● **Problem description**: Where a line in the listing below contains the word "title", copy that line.

** Opening Source data block **

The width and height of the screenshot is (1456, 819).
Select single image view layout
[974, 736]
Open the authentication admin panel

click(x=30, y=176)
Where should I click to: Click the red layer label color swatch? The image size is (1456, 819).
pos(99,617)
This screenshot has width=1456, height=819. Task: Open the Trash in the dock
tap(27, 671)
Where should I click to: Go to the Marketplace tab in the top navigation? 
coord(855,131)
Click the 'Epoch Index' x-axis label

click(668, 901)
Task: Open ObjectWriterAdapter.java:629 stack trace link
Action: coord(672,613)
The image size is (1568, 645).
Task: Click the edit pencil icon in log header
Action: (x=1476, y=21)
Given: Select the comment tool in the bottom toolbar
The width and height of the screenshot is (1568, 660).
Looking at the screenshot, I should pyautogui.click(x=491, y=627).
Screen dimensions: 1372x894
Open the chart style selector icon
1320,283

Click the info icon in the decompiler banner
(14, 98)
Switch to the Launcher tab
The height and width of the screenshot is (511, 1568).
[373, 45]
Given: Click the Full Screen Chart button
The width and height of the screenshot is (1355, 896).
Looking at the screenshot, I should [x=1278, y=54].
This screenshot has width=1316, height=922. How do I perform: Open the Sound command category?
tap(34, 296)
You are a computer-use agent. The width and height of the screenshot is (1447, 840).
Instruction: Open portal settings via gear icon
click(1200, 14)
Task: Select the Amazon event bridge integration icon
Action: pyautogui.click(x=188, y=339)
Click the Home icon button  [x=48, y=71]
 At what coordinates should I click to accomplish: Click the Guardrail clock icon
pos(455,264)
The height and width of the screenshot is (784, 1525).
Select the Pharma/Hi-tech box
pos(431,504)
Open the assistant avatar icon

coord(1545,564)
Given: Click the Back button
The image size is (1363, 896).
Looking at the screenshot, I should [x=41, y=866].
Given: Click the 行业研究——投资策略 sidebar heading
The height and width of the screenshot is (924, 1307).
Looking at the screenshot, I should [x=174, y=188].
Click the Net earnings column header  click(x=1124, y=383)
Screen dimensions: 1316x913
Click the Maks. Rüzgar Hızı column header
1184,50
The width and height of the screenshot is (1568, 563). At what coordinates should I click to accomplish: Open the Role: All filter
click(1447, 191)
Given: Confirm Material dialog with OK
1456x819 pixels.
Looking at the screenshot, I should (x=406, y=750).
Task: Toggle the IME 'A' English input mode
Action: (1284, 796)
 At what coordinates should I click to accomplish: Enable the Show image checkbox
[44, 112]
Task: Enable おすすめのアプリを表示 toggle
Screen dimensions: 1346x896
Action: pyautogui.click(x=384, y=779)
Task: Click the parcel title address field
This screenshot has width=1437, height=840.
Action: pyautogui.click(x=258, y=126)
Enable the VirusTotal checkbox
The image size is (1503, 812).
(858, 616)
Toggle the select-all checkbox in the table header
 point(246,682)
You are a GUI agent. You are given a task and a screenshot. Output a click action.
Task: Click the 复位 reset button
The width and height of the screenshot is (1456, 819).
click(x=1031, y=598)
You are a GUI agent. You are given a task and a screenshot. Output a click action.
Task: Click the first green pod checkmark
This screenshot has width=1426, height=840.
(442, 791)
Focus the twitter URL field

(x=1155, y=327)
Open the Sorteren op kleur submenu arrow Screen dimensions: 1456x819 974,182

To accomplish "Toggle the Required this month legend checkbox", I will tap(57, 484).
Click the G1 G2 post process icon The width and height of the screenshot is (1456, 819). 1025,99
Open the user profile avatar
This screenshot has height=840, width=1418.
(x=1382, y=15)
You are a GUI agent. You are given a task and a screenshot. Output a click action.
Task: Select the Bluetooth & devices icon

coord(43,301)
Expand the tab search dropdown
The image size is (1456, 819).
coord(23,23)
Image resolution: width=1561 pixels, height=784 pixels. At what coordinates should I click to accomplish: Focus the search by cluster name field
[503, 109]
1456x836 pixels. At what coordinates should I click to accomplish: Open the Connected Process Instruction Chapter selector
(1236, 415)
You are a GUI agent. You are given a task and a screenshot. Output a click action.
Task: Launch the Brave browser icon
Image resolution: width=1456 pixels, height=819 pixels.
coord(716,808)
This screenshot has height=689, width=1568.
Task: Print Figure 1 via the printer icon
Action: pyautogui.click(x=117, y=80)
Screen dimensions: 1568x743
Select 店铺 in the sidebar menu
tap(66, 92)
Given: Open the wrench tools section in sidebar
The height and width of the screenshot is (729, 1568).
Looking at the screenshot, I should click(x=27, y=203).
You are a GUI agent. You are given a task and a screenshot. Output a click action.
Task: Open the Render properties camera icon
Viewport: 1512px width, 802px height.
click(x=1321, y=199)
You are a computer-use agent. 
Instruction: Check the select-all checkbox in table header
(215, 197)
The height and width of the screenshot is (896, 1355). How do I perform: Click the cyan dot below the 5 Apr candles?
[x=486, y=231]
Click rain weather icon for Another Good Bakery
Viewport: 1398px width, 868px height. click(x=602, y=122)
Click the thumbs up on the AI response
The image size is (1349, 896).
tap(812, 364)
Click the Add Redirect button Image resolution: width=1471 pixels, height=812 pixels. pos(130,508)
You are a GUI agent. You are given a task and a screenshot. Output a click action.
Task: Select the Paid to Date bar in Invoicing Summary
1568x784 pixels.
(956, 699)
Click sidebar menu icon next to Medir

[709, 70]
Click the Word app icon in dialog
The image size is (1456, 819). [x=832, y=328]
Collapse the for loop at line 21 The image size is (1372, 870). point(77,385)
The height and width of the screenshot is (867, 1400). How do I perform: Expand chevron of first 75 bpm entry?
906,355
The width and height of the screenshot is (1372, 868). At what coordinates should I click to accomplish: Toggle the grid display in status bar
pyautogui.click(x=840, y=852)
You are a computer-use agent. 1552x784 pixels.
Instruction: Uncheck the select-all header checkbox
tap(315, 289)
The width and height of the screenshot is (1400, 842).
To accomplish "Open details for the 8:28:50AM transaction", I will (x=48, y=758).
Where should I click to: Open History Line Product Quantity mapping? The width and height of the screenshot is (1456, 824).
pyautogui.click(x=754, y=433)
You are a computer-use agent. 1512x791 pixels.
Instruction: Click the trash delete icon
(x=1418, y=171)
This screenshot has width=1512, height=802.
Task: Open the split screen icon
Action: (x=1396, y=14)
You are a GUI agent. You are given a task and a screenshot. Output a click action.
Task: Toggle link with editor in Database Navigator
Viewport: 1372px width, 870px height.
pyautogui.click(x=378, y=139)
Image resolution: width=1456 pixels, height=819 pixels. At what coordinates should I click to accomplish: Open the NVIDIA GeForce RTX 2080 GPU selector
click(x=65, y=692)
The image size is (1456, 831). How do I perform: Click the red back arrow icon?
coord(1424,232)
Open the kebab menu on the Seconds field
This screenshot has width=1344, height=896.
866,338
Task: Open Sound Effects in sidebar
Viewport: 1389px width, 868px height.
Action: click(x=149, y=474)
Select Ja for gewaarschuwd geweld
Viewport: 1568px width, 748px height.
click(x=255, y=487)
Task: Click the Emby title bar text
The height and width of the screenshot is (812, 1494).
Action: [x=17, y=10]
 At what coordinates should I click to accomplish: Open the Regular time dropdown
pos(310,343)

** Closing Source data block **

● **Task solution**:
Task: Click the parcel title address field
Task: Click the Emby title bar text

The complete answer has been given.